Nanofibers for soft-tissue engineering

Abstract Soft tissue refers to those that support, connect, or surround the body’s organs. This includes muscles, ligaments, tendons, nerve, fat, fascia, and blood vessels. Soft tissues are susceptible to injuries, especially for athletes and the elderly population leading to an increase in the demand for surgeries. However, surgical intervention cannot provide full biological restoration of the tissues, resulting in scar formation rather than regeneration. Tissue engineering aims to develop tissue substitutes by employing engineered extracellular matrix (ECM), cells and factors alone or in combination to overcome limitations in tissue healing.

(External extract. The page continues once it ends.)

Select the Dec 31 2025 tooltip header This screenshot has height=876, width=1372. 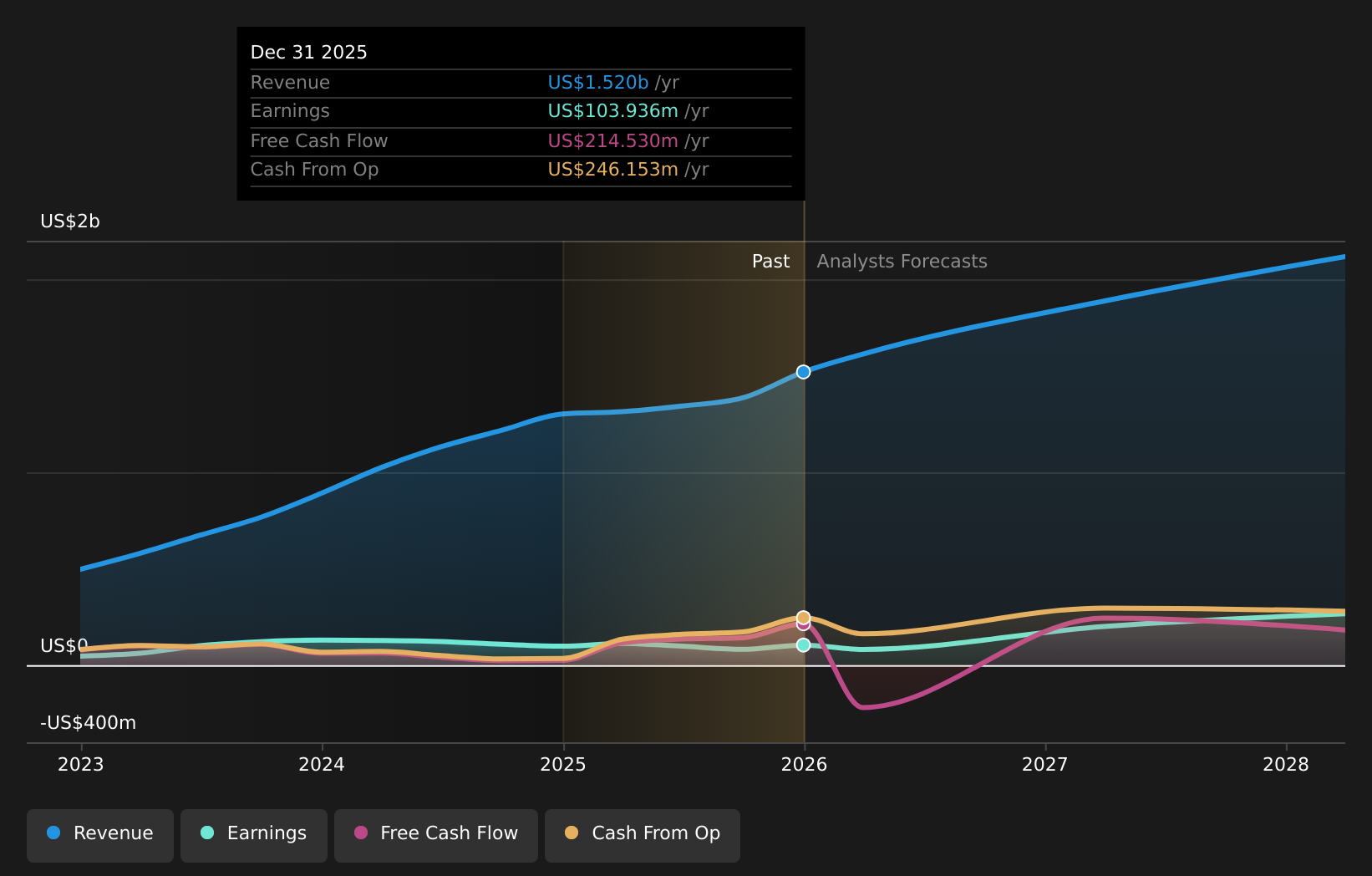[x=308, y=52]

It is expected that the demand for tissue-engineered products and approaches addresses clinically unmet needs in soft-tissue regeneration. The ultimate goal of tissue engineering is to design bioactive implanted scaffolds that mimic the native ECM of the target tissue structurally. These designed scaffolds provide the required mechanical and structural properties that aid the damaged tissue. Nanofiber matrices derived from natural and synthetic materials closely mimic the natural ECM structurally and compositionally. These matrices provide large surface area to volume ratio and adjustable pore dimeter and mechanical strength to enable the soft-tissue repair and subsequent soft-tissue regeneration. Therefore, nanofiber matrices are popularly used for a variety of tissue engineering applications.